**TASK DETAILS**
Could you please write out the data shown below, exactly and in full?

(Records from a data source)
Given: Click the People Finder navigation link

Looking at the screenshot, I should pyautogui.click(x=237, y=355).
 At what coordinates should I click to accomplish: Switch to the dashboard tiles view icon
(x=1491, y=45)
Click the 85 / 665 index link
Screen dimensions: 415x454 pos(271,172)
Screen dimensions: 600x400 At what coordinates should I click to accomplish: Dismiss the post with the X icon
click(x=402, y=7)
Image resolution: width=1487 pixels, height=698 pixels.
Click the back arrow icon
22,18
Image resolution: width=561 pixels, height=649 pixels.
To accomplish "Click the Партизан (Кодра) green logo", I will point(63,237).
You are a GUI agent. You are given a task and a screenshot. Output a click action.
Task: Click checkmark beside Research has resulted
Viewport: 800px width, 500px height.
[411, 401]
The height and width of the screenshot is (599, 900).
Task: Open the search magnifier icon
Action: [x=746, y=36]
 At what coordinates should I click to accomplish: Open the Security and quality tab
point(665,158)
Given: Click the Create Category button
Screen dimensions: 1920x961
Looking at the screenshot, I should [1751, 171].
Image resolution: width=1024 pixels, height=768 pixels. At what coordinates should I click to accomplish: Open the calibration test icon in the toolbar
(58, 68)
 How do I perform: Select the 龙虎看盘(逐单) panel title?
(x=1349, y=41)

**RESULT OF THIS EXERCISE**
Given: Click the People Finder navigation link

Looking at the screenshot, I should pyautogui.click(x=237, y=355).
 At what coordinates should I click to accomplish: Switch to the dashboard tiles view icon
(x=1491, y=45)
Click the 85 / 665 index link
Screen dimensions: 415x454 pos(271,172)
Screen dimensions: 600x400 At what coordinates should I click to accomplish: Dismiss the post with the X icon
click(x=402, y=7)
Image resolution: width=1487 pixels, height=698 pixels.
Click the back arrow icon
22,18
Image resolution: width=561 pixels, height=649 pixels.
To accomplish "Click the Партизан (Кодра) green logo", I will point(63,237).
You are a GUI agent. You are given a task and a screenshot. Output a click action.
Task: Click checkmark beside Research has resulted
Viewport: 800px width, 500px height.
[411, 401]
The height and width of the screenshot is (599, 900).
Task: Open the search magnifier icon
Action: [x=746, y=36]
 At what coordinates should I click to accomplish: Open the Security and quality tab
point(665,158)
Given: Click the Create Category button
Screen dimensions: 1920x961
Looking at the screenshot, I should [1751, 171].
Image resolution: width=1024 pixels, height=768 pixels. At what coordinates should I click to accomplish: Open the calibration test icon in the toolbar
(58, 68)
 How do I perform: Select the 龙虎看盘(逐单) panel title?
(x=1349, y=41)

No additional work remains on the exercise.